# [INFORMATION]
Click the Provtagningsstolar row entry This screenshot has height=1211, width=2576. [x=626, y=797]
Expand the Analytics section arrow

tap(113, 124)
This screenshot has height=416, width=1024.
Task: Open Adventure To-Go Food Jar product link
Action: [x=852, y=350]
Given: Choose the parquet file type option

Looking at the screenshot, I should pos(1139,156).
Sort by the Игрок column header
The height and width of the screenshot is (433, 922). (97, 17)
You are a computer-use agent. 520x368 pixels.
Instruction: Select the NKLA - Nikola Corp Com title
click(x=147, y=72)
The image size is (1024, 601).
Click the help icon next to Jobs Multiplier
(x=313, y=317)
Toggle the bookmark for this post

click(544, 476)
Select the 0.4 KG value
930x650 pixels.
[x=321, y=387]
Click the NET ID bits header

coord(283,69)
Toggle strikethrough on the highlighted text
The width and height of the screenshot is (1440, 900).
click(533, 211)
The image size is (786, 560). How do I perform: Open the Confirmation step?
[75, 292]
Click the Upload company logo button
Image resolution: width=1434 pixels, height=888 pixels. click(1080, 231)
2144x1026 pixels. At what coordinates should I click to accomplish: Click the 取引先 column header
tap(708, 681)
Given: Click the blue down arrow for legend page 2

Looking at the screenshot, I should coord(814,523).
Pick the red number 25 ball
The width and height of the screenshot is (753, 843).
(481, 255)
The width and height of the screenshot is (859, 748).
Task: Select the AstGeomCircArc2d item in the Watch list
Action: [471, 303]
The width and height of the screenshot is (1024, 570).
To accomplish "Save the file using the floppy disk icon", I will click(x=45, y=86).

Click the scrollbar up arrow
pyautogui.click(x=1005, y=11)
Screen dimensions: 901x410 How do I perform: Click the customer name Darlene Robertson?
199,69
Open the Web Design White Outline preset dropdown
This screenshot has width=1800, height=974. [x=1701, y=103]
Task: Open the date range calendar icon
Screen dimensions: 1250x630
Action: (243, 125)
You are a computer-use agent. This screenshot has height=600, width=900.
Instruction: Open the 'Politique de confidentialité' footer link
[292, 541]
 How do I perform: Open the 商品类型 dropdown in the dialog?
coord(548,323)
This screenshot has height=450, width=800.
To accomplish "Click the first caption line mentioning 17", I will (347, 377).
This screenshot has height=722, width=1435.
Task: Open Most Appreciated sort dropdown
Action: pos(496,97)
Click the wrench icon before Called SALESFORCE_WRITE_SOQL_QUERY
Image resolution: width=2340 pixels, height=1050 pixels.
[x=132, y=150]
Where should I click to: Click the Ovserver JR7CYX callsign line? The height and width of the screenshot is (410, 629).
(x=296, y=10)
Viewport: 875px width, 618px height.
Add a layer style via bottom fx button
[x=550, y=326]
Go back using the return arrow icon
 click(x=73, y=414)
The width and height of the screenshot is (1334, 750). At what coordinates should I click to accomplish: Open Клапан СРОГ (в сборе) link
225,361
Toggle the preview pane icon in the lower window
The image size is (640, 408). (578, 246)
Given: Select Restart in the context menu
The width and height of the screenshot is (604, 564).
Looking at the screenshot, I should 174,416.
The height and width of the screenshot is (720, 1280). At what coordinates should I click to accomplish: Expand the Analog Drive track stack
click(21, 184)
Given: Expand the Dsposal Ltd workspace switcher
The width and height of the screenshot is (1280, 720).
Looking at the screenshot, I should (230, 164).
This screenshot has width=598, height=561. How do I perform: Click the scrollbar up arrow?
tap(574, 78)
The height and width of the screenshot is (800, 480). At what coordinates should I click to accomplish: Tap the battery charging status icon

# [WORK REQUEST]
Look through the material and copy each line that has "computer".

# [OUTPUT OF THE EXERCISE]
You are a computer-use agent. 520x368 pixels.
You are a computer-use agent. This screenshot has height=600, width=900.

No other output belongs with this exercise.